Luiz Eduardo Greenhalgh:  O mais importante é que se trata de iniciativa do próprio STM. É a presidente ministra Elizabeth que está tomando, em nome da Corte, a dianteira no sentido de abrir os arquivos da Justiça mais antiga do Brasil, que é a Justiça Militar.

 

Serão abertos os arquivos do Brasil Colônia, do Primeiro Império, do Segundo Império, da Proclamação da República, da luta dos tenentes, até os dias de hoje, passando ainda pelo Regime Militar de 1964 a 1985.

 

Para os advogados que atuaram na defesa de presos políticos no regime militar essa divulgação é muito importante, porque aqui se chorava, aqui se denunciava, aqui se falava o que acontecia com nossos clientes nos boicotes e eu tenho muita curiosidade de saber qual era a reação dos ministros nas sessões secretas das denúncias que fazíamos.

 

Aqui eu aprendi muito. Não é verdade que o STM tenha sido uma Corte de exceção. Muitos dos seus ministros tinham propósitos garantistas, ações de retificação, sentiam-se constrangidos pelo que os advogados falavam sobre o que tinha acontecido aos nossos clientes na primeira instância.

  

É verdade que havia ministros muito conservadores, adeptos indiscutíveis, incondicionais do regime militar, mas também havia aqueles que começaram incondicionalmente na defesa do regime militar mas, diante das denúncias que fazíamos, foram abrindo os olhos, foram descortinando os seus horizontes e passaram a ser ministros garantistas.

 

Eu me lembro de vários momentos aqui no STM em que eu fazia denúncias.

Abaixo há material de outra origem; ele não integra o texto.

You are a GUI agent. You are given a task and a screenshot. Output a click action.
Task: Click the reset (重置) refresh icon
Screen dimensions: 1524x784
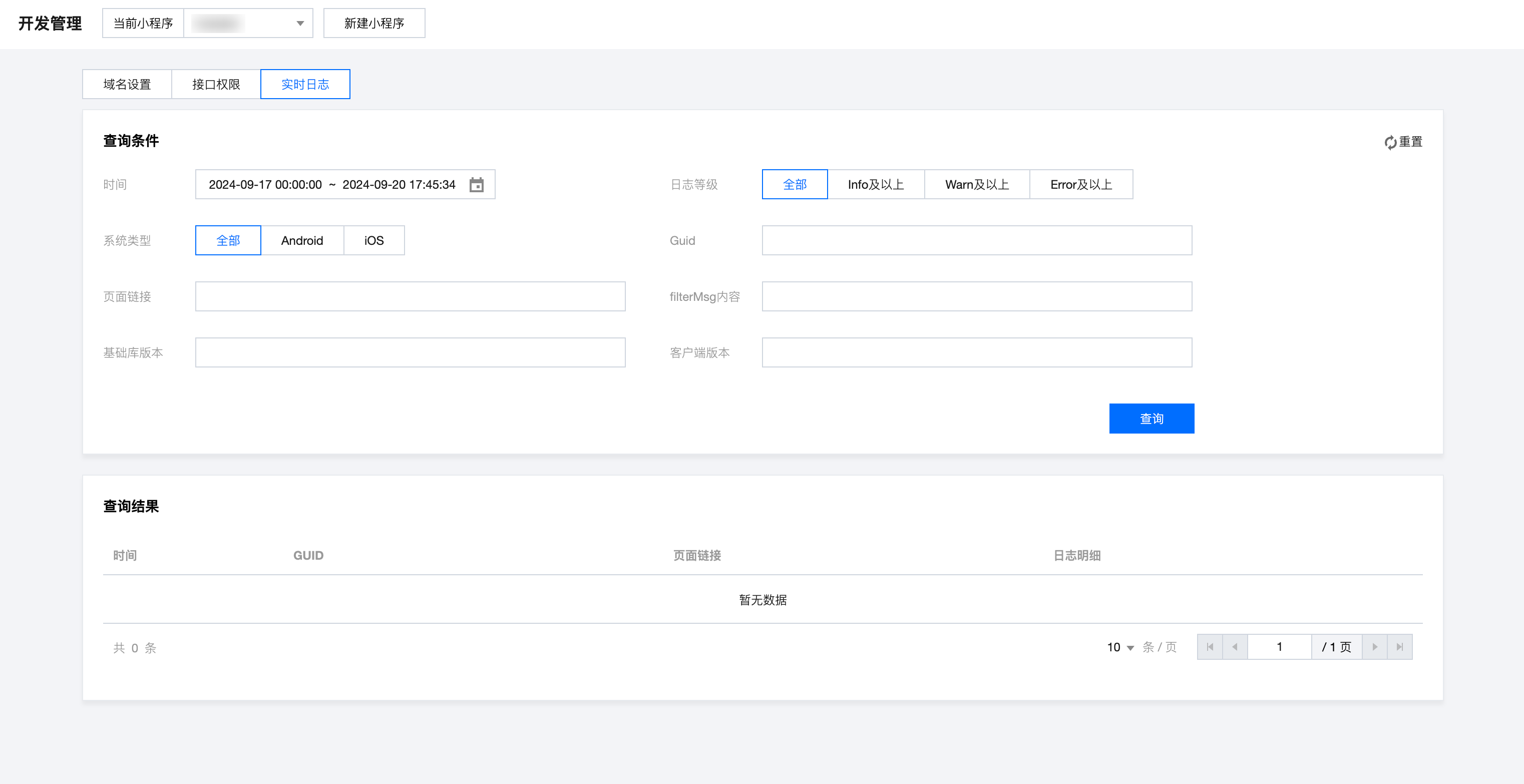click(x=1390, y=142)
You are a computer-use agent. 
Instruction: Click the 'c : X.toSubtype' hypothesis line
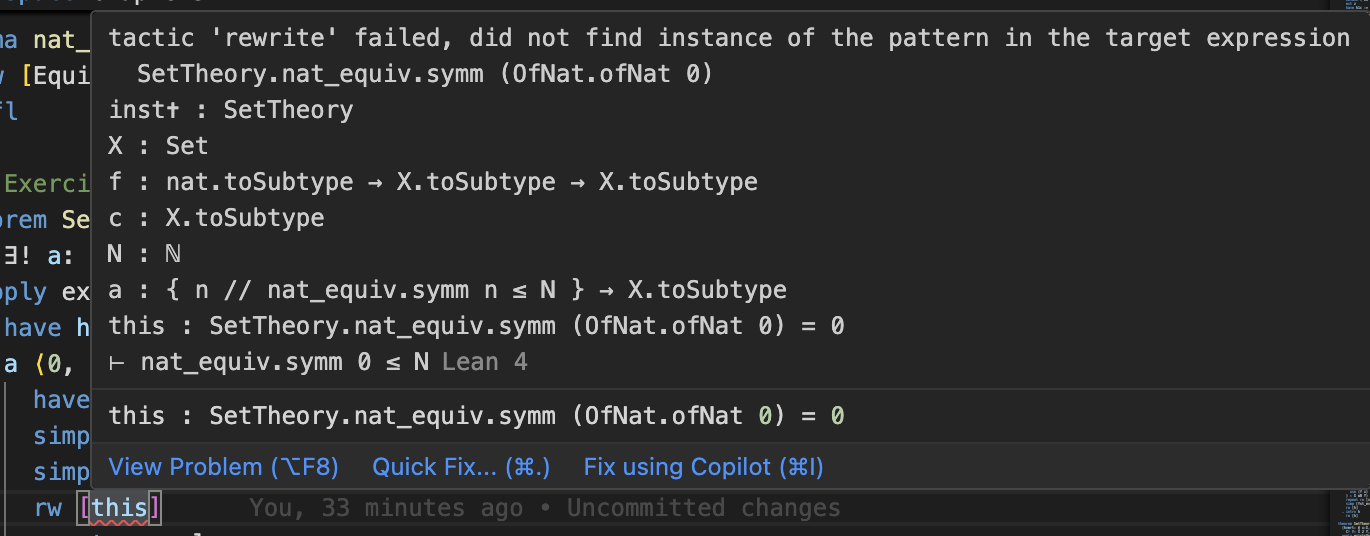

O que queríamos era que o STM mandasse apurar as denúncias e nós conseguimos muitas vezes.

 

Há alguma situação como essa que o senhor acabou de descrever que foi mais marcante?

 

Greenhalgh: Lembro-me de um episódio. Minha família é de militares. Eu tenho um antepassado que foi herói na Batalha do Riachuelo. O Guarda-Marinha nº 1 no Brasil recebe, até hoje, a medalha João Guilherme Greenhalgh.

 

E um dia eu vim aqui, fiz uma sustentação oral no caso do Aldo Arantes, da chacina da Lapa do PC do B. E contei a tortura sofrida por Aldo Arantes.  Depois que eu encerrei, o Tribunal entrou em recesso, fecharam-se as portas e uns 15 minutos depois um marinheiro disse que o ministro Júlio Bierrenbach queria falar comigo.

 

Fui ao seu gabinete e lá ele me perguntou “Doutor Greenhalgh, o que o senhor é do guarda-marinha?”, Respondi que era sobrinho-bisneto. Ele falou: “E o que o senhor está fazendo defendendo um subversivo?”. Eu disse a ele: “Eu estou defendendo cidadãos brasileiros, ministro”. Ele perguntou: “E aquilo que o senhor falou do Aldo Arantes é verdade? Ele foi mesmo torturado?”. Disse que sim. “Palavra de um Greenhalg?”, indagou o ministro.  “Palavra de um Greenhalg”, afirmei.

 

Ele voltou para a sessão e determinou a abertura de um inquérito para apurar as torturas que eu havia denunciado da tribuna. Esses são fatos memoráveis que, agora, com a divulgação desses documentos se tornarão públicos.

 

A história se reescreverá, escute o que eu estou lhe dizendo. A divulgação desses documentos completará a nova escrituração da verdade sobre o regime militar.

 

O senhor se emocionou ao ouvir, por alguns segundos, alguns áudios daquela época.

 

Greenhalgh: Vamos vivendo um pouco do passado. É trazer o passado para o presente. Naquela época, eram poucos os advogados que aceitavam vir aqui defender presos políticos, combater a Lei de Segurança Nacional, defender os direitos humanos.

 

Eram poucos. Lá em São Paulo se contava nos dedos. No Brasil, acho que não chegava a cinquenta o número de advogados que enfrentavam a Lei de Segurança Nacional nos tribunais militares.

 

Nós sofríamos, fomos perseguidos. O meu escritório foi baleado em São Paulo. O Belisário teve seu escritório arrostado e invadido por tropas do DOI-CODI.  Cada um de nós sofreu, naquela época, um tipo de perseguição. Fiquei realmente muito emocionado ao ouvir uma sessão secreta. E não vejo a hora de ter acesso a esses áudios.